* READING TEXT
I can’t access dyd 🙁
This is so fun. I wish I had the opportunity to decorate my dorm, but I’m living at home so I don’t get the chance. I did redecorate this summer though!
I’m not sure I understand the Feng Shui diagram. Does Feng Shui require the closet be impossible to open? Perhaps that’s just the drawing?
One of the first feng shui rules is that the back of your chair (your back really) should never be turned to the door
My dorm roomie was a genius when it came to arranging our room. Our room was slightly smaller than most, plus we had a futon and roomie was super against bunk beds. My brilliant roomie arranged it so well that people often asked us if our room was bigger than the others in our building. A good arrangement will do that for you!
My roommate and I were really lazy. We just left ours as it came since we’d have to move it all back at the end of the year anyway. (Our beds were lofted and our desks were underneath, and the dresser was behind her bed. ) It’s not like we were there all the time, anyway!

* DATA EXTRACT
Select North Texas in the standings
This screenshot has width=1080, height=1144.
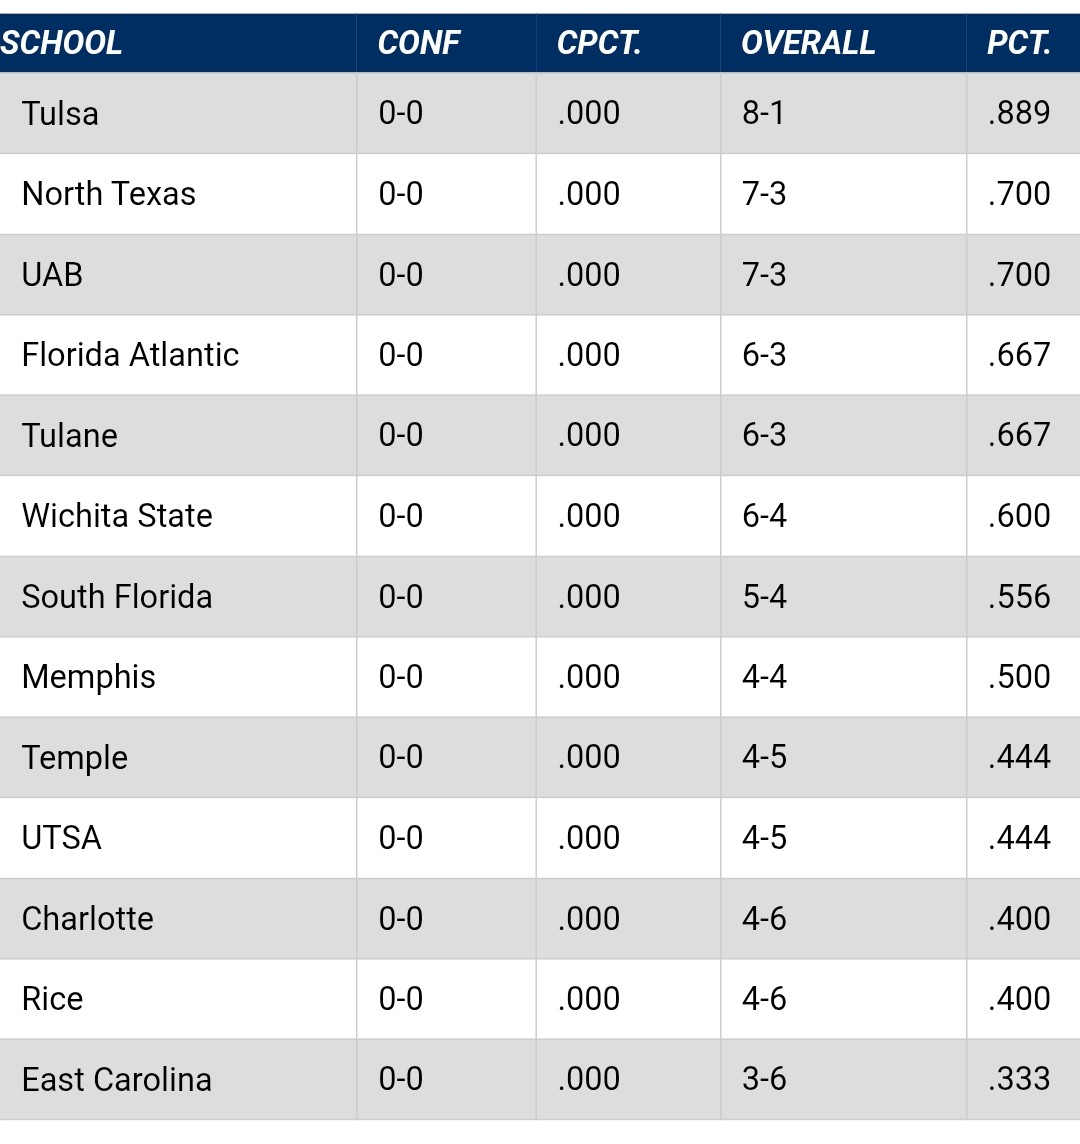click(x=109, y=194)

* TO DO
Translate this sentence from the comments on arranging dorm rooms into Spanish: "It’s not like we were there all the time, anyway!"

* EXERCISE RESULT
¡De todos modos, tampoco es que estuviéramos allí todo el tiempo!